* **Stored data**:

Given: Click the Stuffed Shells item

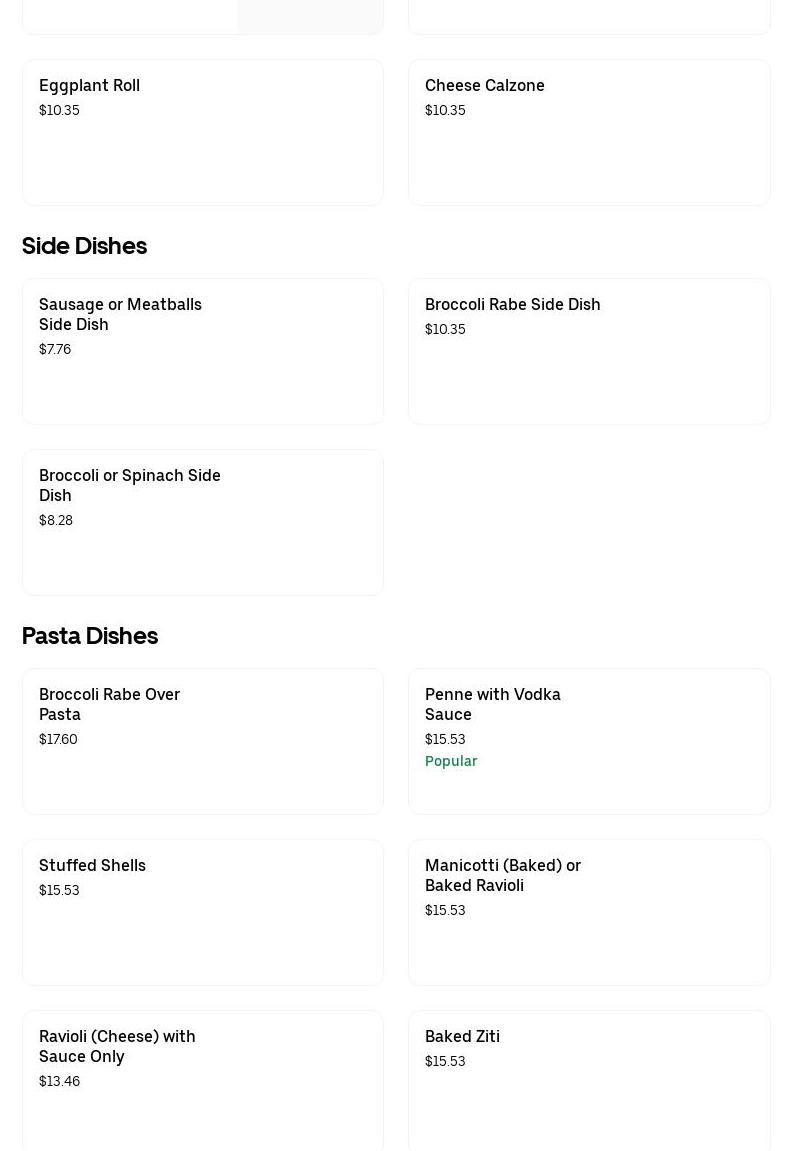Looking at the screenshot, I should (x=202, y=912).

==

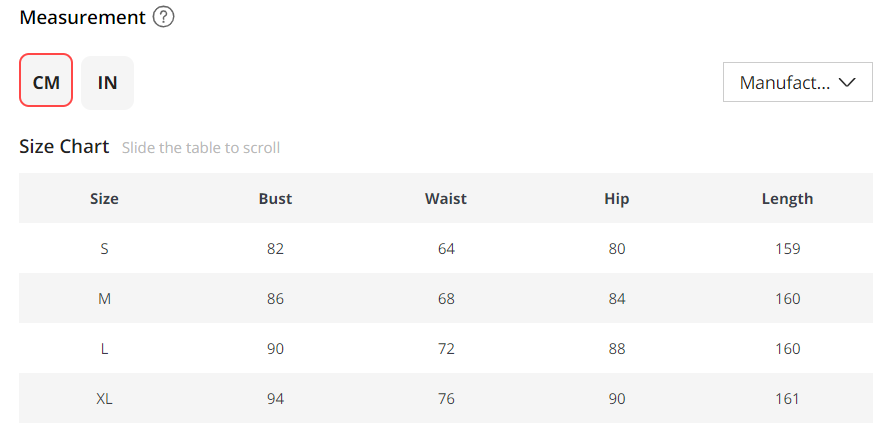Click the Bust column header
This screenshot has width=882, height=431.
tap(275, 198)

* **Brief**: Reproduce the material starting with the line that contains "Click the Bust column header" and going on through the line that contains "tap(275, 198)", and leave out the pictures.

* **Response to this exercise**:
Click the Bust column header
This screenshot has width=882, height=431.
tap(275, 198)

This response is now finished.